The first thing that needs to be said is that you must look at the other side of the story. We can see, in the very charitable way we have of looking at things here, that there will be members of the board who will be traders, who will be producers and those who will be neither one nor the other, but, taking traders and producers, can the Deputy see any merit in giving to those members of the board who are traders the right, even as members of the board, to enter, inspect and examine at all reasonable times the premises concerned? It could be said by those who were so entered and inspected that they would have reluctance towards these inspections because some of the members would, in fact, be trade competitors. This is a reason one might first think of. Secondly, can the Deputy see any objection to these people, as a Comhairle, collectively particularly, or requesting a visit to any of these premises and being refused, being told to stay out, that they are not wanted?

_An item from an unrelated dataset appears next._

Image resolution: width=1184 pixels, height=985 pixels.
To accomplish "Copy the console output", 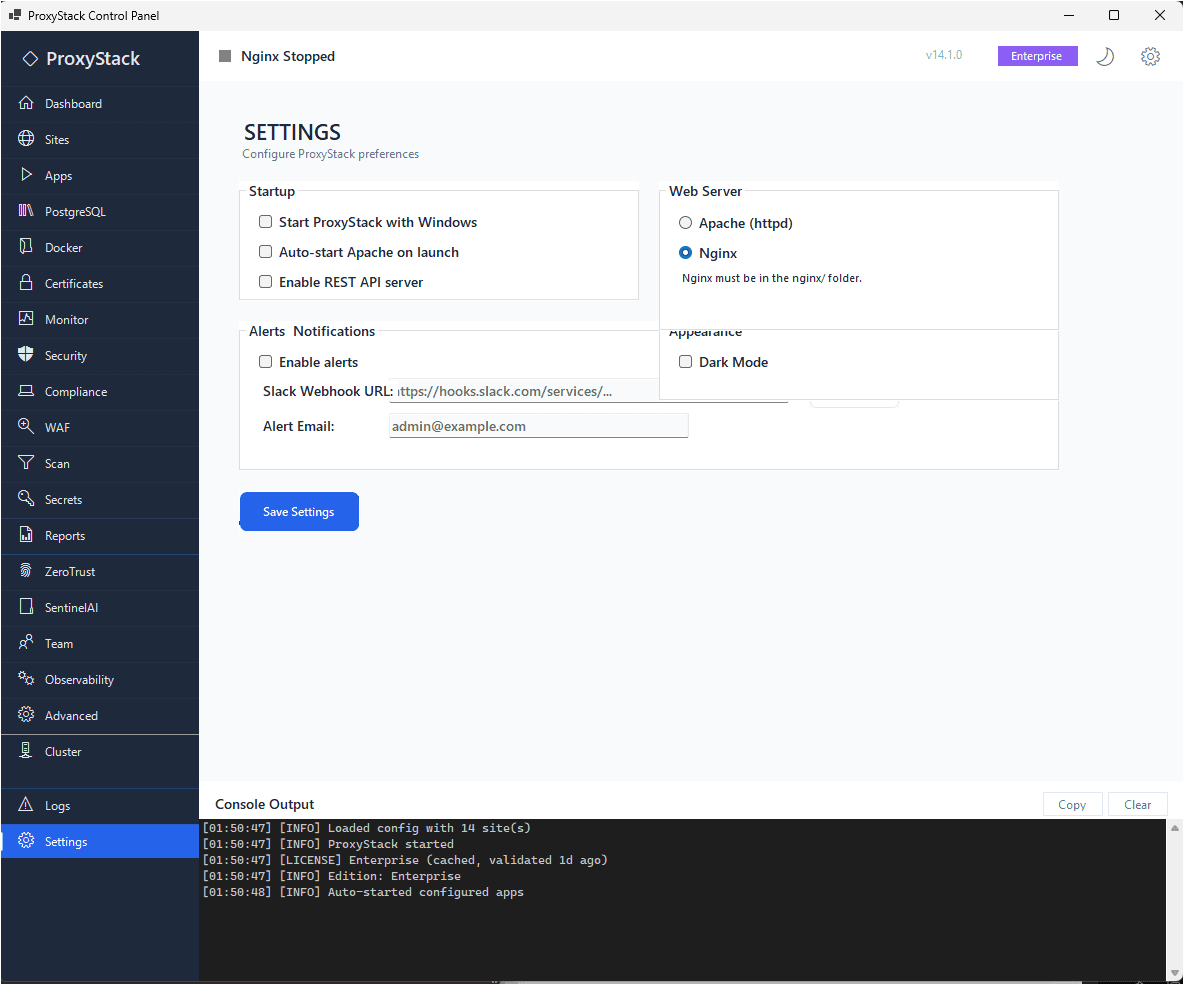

I have said that I do not, but I say they have no right in law to enter.

That is right, but these are the supervisory personnel dealt with in the Committee's Report and that supervisory personnel, according to the Committee, which was a fair cross-section of the people in the business, recommended after full consideration that, on balance, the supervisory work had better be left to the Department's control. It is really because, in their wisdom, knowledge and experience, they thought it best that this arrangement has been devised. They must have had good reason for leaving this supervisory work to the personnel of the Department and authorising the Minister to do it in this Bill is only giving voice to what was recommended in that paragraph.

Without doubt, because of the natural tendency of people in the trade, there possibly might be fear of the right of a member of the trade, a competitor to come in and look over the premises and poke around, as and when he likes, while it would not be expected that a member of the Comhairle would be doing that for any ulterior purpose. What I am saying is that the other members who would not be on the Comhairle could well feel this was not something to which they should be expected to submit and therefore they might develop some antagonism to the members of the Comhairle or the Comhairle itself. That is something I am sure the Deputy would not consider desirable.

I have drawn attention to what I think and I shall not pursue it further.

Amendment, by leave, withdrawn.

I move amendment No. 20:

In subsection (1) (b), page 12, line 3, after "or" to insert "by".

This is merely a drafting amendment which was suggested by the parliamentary draftsman subsequent to the introduction of the Bill.

Amendment agreed to.

I move amendment No. 21:

In subsection (1) (b), page 12, line 4, after "or" to insert "relating to".

This is again of the same nature and was suggested as an improvement by the parliamentary draftsman.

Amendment agreed to.
Amendment No. 22 not moved.

Amendments Nos. 23 and 24 are cognate and may be discussed together.

I move amendment No. 23:

In subsection (2), page 12, line 11, after "fails" to insert "without reasonable cause".

I hope the Minister will see the sense of accepting both these amendments. Subsection (2) of section 24 sets out:

If any person wilfully delays an officer of the Minister in the exercise of any power under this section, or fails to produce any record or other document which he is required in pursuance of this section to produce or refuses to give...

There could be some very good reasons in certain instances why a person might not be in a position to produce exactly what the Minister or his officers required on a particular occasion.

Progress reported; Committee to sit again.